Joko mengingatkan agar Pemkot Jogja meningkatkan koordinasi dan mematangkan berbagai kebijakan terkait dengan penanganan pandemi Covid-19. Jangan sampai, ancaman gelombang kasus baru kembali melanda wilayah DIY dengan aturan pelonggaran itu. "Intinya memang perlu kordinasi, kolaborasi dan kerja sama dari berbagai elemen masyarakat sehingga terwujud kesadaran bersama antara kita semua," ungkapnya.

BACA JUGA: Gojek dan AMSI Gelar Penghargaan Karya Jurnalistik Kreasi Pewarta Anak Bangsa

Anggota Forpi Kota Jogja, Baharuddin Kamba menyebut, penyalaan kembali lampu PJU di kawasan Kota Jogja terutama Malioboro perlu pula diikuti dengan pengawasan yang ketat. Jangan sampai tercipta kerumunan pengunjung hingga berdesakan apalagi di akhir pekan akibat dari kebijakan itu. "Jangan sampai lengah," ujarnya.

Forpi Kota Jogja meminta aparat penegak ketertiban Satgas Covid-19 Kota Jogja maksimal dalam proses penegakan protokol kesehatan terutama di kawasan publik yang rawan terhadap pelanggaran. "Jangan euforia terhadap penurunan angka Covid-19. Sekiranya ada yang melakukan pelanggaran prokes maka OPD terkait untuk mengingatkan. Gelombang ketiga selalu diwaspadai," ujarnya.

Walikota Jogja, Haryadi Suyuti mengungkapkan, kebijakan pemadaman lampu PJU saat PPKM tidak diterapkan permanen. Pihaknya mengacu pada penurunan kasus Covid-19 yang telah melandai hingga memutuskan untuk menyalakan kembali lampu PJU di kawasan Malioboro. "Kemudian Malioboro ini kan adalah etalase utama objek wisata. Makanya kita coba nyalakan dan lihat situasinya nanti seperti apa," kata Haryadi.

Dia tidak menampik bahwa kebijakan itu bakal menimbulkan konsekuensi dari sisi pengunjung. Sehingga, Haryadi mengklaim bahwa keputusan menyalakan kembali PJU di Malioboro juga diikuti dengan pengawasan yang optimal di lapangan. Hal ini juga demi meminimalisir dampak lain yang ditimbulkan dari pemadaman lampu PJU seperti rawannya kriminalitas serta kecelakaan lalu lintas.

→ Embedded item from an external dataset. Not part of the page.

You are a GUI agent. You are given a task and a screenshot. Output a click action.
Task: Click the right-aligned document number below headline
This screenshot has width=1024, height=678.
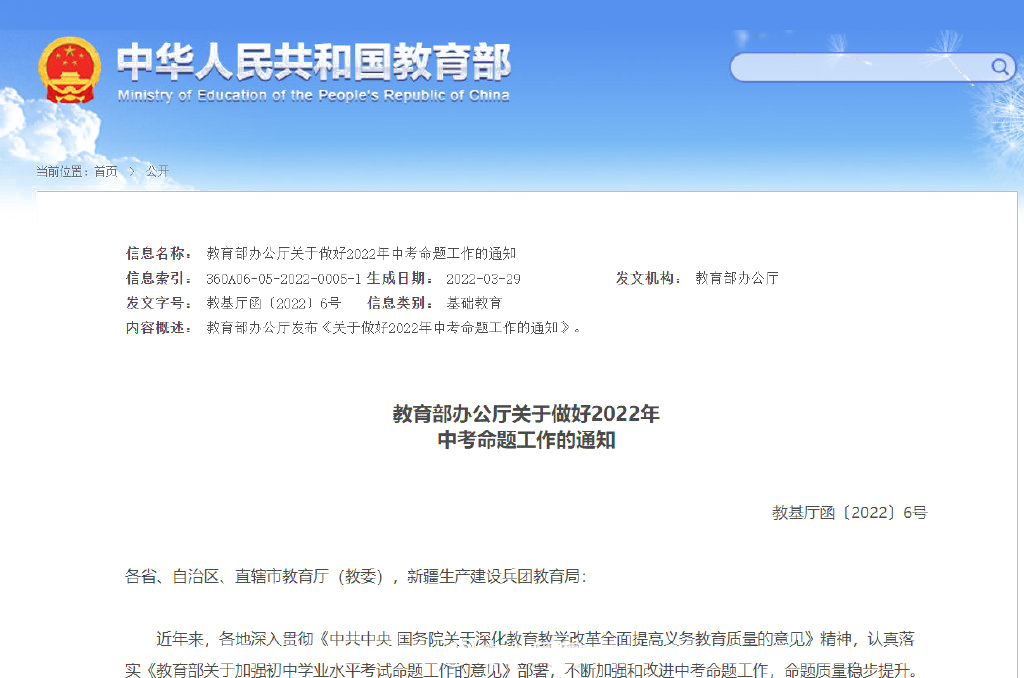pyautogui.click(x=849, y=513)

"Belum tentu kita nyalakan terus yang di Malioboro, kita pedomannya terkendala atau enggak penerapan di lapangan. Misal saya mendapat laporan dan melihat sendiri bahwa tidak terkendali, ya pastinya dievaluasi. Kan kita lihat juga dari sisi vaksinasi, prokes dan mobilitas," ungkap dia.